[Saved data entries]
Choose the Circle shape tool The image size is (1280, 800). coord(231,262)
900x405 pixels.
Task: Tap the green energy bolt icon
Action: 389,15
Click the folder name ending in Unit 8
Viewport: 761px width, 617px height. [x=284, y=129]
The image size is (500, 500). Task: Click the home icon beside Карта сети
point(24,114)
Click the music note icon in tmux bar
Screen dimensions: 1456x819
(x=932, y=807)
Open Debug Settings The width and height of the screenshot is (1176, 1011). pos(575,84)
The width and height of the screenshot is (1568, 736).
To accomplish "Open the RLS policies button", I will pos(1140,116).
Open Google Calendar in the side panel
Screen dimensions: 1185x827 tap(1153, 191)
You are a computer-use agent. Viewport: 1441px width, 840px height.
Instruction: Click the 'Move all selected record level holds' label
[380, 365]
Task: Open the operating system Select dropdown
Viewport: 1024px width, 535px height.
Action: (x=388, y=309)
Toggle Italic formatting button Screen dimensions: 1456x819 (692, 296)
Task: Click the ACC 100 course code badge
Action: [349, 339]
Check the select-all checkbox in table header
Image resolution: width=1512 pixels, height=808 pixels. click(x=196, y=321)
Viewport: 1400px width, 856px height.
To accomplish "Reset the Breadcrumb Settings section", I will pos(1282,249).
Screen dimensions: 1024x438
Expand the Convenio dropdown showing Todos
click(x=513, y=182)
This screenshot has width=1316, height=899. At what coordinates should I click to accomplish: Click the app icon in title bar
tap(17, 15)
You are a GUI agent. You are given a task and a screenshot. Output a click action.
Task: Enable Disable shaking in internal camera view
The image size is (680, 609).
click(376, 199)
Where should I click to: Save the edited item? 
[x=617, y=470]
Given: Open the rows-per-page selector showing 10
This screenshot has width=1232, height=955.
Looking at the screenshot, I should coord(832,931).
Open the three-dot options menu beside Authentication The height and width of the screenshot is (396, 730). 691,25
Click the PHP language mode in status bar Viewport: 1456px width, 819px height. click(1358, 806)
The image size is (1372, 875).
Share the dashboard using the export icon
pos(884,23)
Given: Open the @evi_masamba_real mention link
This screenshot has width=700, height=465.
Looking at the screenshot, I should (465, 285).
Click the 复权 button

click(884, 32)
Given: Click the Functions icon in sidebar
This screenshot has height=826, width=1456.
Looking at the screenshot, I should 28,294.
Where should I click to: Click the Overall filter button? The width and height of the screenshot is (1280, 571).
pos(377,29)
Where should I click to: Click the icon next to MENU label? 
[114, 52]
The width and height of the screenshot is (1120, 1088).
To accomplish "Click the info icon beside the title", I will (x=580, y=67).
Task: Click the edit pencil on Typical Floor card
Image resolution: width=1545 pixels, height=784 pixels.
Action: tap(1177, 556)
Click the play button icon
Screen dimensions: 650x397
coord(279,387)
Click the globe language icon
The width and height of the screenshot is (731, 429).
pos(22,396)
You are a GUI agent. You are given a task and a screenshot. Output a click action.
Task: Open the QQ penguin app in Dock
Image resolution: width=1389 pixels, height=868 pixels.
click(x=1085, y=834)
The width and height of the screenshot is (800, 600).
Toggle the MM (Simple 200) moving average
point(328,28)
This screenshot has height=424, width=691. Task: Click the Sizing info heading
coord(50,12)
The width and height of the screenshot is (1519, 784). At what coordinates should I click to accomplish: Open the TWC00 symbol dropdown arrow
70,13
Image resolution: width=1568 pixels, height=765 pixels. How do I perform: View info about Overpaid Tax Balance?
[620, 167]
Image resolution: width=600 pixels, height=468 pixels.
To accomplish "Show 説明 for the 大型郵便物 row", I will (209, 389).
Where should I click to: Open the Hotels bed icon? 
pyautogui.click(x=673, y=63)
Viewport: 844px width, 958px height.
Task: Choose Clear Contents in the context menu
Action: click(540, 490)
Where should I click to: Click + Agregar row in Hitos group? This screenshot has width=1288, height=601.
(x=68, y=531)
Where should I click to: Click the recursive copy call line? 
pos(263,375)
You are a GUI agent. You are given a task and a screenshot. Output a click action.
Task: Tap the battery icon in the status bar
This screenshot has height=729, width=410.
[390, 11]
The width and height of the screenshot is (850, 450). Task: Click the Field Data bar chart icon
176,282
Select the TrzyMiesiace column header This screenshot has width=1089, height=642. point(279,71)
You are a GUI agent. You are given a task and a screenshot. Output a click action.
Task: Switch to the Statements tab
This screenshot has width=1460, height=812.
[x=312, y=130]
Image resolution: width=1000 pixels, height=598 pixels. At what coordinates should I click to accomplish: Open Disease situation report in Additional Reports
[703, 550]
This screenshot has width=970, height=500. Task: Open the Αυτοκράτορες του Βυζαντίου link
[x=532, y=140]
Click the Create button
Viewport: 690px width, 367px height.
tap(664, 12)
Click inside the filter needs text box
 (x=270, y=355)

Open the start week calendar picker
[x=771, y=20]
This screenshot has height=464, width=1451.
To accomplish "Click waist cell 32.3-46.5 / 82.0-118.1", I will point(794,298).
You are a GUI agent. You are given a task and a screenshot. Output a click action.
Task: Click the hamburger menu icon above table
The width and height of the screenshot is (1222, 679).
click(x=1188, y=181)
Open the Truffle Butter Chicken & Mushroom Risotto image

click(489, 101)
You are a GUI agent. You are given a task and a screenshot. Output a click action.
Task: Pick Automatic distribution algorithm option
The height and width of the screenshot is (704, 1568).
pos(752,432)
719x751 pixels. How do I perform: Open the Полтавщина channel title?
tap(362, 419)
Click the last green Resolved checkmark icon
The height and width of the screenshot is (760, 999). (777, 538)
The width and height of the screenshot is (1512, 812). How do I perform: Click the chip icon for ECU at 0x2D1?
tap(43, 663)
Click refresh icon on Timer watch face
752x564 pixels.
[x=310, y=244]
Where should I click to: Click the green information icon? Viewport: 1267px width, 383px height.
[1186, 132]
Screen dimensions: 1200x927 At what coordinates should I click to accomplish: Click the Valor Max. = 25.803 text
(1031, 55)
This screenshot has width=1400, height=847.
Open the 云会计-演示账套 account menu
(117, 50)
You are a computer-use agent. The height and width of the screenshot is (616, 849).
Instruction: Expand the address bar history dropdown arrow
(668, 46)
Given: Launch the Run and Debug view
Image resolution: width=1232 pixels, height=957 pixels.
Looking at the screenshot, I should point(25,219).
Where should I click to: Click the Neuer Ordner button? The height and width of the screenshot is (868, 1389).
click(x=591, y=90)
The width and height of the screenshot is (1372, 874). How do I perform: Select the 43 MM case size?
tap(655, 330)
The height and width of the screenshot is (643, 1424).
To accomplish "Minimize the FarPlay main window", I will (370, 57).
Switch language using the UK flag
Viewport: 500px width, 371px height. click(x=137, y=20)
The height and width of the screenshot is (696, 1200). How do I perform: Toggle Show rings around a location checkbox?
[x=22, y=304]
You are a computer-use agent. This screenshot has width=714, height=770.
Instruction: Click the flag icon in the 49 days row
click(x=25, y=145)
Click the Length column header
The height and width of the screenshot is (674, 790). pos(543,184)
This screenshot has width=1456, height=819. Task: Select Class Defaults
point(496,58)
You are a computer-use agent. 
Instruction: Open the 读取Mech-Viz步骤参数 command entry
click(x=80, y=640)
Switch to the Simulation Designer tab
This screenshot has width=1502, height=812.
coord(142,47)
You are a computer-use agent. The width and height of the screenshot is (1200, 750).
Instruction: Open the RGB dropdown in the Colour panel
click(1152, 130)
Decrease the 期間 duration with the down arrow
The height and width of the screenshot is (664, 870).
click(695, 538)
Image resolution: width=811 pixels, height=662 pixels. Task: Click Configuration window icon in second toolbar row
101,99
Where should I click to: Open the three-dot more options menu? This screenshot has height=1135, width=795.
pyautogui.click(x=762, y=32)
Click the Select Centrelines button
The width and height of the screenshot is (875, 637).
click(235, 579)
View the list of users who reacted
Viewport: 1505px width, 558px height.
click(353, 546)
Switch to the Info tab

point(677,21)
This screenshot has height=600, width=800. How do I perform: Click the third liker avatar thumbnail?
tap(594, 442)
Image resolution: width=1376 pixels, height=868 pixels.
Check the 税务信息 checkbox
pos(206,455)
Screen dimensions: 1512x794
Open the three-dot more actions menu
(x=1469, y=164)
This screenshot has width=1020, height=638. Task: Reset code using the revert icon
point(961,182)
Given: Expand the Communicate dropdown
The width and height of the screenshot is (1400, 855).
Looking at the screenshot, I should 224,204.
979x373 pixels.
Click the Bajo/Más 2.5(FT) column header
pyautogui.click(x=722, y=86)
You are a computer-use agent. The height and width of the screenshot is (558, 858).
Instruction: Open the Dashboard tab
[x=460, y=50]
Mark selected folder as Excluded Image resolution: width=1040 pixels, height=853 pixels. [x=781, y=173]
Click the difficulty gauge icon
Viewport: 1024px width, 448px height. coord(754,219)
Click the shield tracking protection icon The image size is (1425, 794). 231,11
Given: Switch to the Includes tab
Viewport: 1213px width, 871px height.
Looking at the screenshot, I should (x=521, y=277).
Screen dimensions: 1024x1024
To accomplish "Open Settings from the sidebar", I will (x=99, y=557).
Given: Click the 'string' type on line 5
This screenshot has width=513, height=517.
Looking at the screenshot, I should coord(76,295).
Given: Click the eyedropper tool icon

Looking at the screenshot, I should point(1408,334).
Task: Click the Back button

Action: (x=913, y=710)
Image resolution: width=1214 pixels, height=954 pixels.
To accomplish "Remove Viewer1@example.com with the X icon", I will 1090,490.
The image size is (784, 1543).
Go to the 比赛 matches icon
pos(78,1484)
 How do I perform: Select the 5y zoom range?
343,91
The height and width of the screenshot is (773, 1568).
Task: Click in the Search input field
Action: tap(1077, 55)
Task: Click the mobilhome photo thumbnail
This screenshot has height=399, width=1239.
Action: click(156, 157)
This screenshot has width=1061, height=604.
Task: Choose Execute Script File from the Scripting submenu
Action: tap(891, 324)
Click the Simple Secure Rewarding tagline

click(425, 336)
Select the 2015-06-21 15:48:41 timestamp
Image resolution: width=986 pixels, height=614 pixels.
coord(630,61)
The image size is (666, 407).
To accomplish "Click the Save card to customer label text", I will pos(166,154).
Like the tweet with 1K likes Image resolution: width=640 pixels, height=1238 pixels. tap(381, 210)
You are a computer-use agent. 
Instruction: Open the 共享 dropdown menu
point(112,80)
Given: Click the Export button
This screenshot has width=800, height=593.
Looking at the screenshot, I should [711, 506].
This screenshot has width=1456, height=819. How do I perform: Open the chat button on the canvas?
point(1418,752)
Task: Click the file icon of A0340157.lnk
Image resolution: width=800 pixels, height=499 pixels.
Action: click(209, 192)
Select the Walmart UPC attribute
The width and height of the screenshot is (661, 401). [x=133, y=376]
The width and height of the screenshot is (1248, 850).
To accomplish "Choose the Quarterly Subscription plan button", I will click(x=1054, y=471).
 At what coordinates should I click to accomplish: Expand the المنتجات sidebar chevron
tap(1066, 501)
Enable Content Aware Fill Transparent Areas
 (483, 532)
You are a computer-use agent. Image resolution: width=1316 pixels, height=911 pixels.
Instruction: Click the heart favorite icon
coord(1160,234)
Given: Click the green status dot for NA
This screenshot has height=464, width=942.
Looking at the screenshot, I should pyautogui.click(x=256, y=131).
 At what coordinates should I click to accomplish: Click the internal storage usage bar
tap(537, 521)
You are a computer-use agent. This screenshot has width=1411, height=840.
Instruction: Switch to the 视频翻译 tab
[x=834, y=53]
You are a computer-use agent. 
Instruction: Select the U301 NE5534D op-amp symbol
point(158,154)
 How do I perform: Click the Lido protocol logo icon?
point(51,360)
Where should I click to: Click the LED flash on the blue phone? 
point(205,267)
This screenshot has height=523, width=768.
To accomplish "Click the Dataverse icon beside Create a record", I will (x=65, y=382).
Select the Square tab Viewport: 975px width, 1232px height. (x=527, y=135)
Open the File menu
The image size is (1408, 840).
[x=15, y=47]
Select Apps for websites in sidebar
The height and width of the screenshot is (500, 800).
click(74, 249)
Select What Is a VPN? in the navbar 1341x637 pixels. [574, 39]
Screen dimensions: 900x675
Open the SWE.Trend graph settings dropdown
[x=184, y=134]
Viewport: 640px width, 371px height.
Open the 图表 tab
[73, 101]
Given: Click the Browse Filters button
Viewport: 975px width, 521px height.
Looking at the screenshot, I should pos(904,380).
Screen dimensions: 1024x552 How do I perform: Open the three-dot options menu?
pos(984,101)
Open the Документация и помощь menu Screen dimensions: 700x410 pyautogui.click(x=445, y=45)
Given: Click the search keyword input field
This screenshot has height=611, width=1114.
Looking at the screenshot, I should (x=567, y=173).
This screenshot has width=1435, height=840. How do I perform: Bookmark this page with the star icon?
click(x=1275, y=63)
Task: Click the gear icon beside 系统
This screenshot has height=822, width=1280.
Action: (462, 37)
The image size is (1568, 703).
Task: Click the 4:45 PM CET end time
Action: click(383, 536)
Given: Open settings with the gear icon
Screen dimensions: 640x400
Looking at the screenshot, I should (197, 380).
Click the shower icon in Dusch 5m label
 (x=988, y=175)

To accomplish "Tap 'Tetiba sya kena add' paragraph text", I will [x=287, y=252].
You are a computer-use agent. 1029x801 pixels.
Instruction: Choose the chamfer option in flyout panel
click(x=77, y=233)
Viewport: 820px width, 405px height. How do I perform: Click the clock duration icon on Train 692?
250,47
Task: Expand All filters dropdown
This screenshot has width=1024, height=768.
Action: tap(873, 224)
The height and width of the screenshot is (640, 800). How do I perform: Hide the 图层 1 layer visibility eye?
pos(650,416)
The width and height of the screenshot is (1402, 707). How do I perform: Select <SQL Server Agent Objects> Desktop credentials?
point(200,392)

[WORK TO DO] Print the records above, from the first line through the line containing "Action: (x=388, y=309)". Include that line and reproduce each line unchanged.

[FINISHED EXERCISE]
Choose the Circle shape tool The image size is (1280, 800). coord(231,262)
900x405 pixels.
Task: Tap the green energy bolt icon
Action: 389,15
Click the folder name ending in Unit 8
Viewport: 761px width, 617px height. [x=284, y=129]
The image size is (500, 500). Task: Click the home icon beside Карта сети
point(24,114)
Click the music note icon in tmux bar
Screen dimensions: 1456x819
(x=932, y=807)
Open Debug Settings The width and height of the screenshot is (1176, 1011). pos(575,84)
The width and height of the screenshot is (1568, 736).
To accomplish "Open the RLS policies button", I will pos(1140,116).
Open Google Calendar in the side panel
Screen dimensions: 1185x827 tap(1153, 191)
You are a computer-use agent. Viewport: 1441px width, 840px height.
Instruction: Click the 'Move all selected record level holds' label
[380, 365]
Task: Open the operating system Select dropdown
Viewport: 1024px width, 535px height.
Action: (x=388, y=309)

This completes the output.